Directions for this task:
The required output is every line from the beginning of the entries below through the line that includes "Given: Open Pen... medium color settings", copied exactly.
Provided entries below:
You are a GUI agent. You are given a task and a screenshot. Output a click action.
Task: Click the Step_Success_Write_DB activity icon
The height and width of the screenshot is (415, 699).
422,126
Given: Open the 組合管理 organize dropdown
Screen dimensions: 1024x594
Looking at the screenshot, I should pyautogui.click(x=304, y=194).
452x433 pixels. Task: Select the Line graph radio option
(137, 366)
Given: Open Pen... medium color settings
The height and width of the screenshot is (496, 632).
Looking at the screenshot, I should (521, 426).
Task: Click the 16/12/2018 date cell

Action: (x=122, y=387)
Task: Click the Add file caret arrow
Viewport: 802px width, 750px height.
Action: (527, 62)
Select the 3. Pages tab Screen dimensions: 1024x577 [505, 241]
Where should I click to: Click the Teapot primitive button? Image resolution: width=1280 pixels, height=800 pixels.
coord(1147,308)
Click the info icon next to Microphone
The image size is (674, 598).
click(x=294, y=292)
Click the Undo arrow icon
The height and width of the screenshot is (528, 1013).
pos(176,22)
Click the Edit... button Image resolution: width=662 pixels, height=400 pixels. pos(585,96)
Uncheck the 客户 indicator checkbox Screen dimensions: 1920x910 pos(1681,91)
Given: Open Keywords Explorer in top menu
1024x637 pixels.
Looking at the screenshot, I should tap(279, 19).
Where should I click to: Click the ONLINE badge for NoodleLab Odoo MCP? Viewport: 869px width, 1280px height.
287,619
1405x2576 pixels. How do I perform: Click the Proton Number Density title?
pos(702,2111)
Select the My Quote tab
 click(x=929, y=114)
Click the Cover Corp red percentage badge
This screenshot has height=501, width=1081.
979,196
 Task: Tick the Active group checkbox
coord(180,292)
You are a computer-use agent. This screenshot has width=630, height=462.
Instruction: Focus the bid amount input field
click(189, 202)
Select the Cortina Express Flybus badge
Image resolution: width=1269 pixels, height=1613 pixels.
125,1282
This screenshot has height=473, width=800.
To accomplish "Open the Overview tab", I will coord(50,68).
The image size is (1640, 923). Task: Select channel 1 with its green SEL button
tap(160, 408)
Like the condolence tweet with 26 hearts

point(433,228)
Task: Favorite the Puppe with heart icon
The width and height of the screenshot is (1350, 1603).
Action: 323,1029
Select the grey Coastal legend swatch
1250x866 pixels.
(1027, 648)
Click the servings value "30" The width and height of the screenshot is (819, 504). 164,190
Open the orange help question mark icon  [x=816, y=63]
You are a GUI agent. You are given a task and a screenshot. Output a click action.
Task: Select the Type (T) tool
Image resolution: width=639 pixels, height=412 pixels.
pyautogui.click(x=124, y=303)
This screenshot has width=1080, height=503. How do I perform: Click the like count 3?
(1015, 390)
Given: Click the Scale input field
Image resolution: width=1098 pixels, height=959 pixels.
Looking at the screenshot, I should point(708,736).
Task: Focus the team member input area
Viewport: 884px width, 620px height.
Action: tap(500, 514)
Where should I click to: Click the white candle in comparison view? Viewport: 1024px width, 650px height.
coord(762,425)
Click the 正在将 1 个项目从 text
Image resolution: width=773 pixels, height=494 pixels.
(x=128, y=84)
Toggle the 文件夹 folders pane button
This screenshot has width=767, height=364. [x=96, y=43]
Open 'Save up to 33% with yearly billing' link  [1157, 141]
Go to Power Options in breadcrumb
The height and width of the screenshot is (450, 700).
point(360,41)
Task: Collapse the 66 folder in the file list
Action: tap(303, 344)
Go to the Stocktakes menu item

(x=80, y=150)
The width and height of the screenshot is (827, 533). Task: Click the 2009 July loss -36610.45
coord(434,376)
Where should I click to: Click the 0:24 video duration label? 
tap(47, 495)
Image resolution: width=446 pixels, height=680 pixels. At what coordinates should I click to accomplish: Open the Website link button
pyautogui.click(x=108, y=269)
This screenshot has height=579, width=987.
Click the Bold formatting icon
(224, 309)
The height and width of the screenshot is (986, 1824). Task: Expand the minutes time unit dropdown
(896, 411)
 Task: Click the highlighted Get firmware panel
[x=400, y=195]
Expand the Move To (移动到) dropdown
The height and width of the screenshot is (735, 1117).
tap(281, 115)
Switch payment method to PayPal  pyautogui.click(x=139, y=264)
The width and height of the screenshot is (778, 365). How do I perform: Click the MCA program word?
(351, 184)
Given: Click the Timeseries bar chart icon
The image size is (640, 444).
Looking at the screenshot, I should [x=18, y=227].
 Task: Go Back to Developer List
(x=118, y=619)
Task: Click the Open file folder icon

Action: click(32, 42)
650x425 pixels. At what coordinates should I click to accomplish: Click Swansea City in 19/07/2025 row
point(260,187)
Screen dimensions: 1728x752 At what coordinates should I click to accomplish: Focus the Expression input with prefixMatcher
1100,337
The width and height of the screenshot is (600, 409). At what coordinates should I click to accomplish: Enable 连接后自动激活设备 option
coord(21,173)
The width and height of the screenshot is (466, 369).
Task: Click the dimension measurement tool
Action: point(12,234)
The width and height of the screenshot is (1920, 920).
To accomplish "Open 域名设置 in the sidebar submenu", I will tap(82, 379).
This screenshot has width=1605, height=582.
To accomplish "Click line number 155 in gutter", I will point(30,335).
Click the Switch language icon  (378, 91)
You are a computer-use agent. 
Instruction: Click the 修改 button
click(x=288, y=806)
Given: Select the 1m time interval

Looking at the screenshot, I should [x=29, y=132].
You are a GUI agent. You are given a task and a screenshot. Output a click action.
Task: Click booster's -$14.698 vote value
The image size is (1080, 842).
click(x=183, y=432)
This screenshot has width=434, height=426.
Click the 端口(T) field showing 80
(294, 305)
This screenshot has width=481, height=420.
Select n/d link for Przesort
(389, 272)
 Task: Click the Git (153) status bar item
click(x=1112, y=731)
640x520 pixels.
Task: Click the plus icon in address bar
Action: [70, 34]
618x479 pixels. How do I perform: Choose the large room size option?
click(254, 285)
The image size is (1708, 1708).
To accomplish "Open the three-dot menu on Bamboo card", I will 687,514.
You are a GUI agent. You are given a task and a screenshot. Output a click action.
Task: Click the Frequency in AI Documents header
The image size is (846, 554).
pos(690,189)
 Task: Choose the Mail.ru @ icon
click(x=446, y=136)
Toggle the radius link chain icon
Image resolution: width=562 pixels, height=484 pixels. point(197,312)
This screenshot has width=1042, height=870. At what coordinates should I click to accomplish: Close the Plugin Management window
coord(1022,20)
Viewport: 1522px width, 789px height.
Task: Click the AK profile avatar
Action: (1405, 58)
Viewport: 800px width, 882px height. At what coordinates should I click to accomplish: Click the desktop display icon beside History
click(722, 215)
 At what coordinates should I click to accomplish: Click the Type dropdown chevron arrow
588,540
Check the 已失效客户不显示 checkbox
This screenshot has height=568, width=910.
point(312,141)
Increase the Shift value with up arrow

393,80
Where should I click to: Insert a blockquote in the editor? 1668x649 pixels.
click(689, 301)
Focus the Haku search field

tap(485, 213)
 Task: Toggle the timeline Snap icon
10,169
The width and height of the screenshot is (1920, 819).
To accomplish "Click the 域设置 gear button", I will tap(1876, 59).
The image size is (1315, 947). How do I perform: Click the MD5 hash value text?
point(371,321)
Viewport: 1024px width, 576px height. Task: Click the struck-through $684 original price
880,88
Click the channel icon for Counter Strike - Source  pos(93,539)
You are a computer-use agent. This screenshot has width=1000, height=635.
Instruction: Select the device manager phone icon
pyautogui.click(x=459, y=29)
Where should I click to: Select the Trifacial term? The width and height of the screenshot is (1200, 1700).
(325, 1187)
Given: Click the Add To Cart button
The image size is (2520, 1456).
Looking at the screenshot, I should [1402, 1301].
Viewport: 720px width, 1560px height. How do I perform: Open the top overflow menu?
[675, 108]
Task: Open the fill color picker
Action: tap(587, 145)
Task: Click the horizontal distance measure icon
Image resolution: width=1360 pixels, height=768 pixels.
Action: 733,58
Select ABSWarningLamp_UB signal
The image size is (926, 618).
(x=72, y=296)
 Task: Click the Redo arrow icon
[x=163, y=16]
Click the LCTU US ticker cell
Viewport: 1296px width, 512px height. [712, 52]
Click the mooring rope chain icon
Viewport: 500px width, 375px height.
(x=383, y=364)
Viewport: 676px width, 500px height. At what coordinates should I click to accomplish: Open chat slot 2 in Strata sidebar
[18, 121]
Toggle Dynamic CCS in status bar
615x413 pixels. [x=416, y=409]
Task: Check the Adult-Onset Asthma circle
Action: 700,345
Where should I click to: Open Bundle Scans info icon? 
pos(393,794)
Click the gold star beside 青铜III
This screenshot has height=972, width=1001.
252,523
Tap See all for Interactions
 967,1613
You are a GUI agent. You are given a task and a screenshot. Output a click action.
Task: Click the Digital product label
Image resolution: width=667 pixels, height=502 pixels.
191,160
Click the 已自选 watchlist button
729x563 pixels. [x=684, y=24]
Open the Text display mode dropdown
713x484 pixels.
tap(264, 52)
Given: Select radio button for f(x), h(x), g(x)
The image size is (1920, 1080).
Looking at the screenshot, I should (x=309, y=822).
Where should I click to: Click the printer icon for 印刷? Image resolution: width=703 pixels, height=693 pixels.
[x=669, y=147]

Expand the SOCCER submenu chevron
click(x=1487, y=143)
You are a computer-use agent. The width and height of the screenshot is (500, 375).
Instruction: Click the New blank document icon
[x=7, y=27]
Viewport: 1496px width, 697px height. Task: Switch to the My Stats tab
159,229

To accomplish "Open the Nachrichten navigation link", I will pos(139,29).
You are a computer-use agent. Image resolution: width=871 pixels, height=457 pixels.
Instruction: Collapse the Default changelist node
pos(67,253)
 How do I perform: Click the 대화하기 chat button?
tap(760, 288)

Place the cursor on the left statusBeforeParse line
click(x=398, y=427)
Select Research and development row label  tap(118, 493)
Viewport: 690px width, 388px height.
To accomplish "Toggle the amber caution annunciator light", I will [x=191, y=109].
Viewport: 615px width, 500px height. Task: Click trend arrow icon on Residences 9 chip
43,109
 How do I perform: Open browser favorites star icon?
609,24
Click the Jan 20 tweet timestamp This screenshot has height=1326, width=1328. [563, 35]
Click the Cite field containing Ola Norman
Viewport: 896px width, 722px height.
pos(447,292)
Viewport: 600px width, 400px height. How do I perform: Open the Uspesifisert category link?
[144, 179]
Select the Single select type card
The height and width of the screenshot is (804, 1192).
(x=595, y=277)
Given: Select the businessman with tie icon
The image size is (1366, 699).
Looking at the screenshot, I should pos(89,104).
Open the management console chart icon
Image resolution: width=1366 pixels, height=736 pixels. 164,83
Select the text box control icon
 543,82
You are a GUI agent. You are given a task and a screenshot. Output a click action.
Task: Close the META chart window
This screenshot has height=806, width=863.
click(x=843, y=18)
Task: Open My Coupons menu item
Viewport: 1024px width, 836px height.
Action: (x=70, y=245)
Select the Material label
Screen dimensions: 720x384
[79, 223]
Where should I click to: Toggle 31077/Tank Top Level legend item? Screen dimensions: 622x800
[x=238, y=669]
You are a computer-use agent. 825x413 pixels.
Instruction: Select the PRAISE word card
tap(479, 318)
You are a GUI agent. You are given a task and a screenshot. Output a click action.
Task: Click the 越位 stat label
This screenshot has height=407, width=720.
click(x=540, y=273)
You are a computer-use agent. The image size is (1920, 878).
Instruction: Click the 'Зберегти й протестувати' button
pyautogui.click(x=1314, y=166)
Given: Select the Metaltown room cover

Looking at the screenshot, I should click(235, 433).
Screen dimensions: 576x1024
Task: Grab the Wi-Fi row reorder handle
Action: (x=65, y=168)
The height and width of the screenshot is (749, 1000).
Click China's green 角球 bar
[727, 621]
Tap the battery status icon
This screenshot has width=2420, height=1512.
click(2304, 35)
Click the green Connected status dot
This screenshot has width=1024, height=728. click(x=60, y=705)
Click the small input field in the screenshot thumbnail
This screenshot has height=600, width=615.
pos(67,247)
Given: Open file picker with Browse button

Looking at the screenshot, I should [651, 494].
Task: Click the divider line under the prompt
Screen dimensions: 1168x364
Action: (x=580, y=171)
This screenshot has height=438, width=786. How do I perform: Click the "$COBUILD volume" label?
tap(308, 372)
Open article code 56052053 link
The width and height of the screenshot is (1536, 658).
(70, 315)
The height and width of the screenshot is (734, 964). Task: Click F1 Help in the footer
End of Provided entries.
Answer to this task:
You are a GUI agent. You are given a task and a screenshot. Output a click action.
Task: Click the Step_Success_Write_DB activity icon
The height and width of the screenshot is (415, 699).
422,126
Given: Open the 組合管理 organize dropdown
Screen dimensions: 1024x594
Looking at the screenshot, I should pyautogui.click(x=304, y=194).
452x433 pixels. Task: Select the Line graph radio option
(137, 366)
Given: Open Pen... medium color settings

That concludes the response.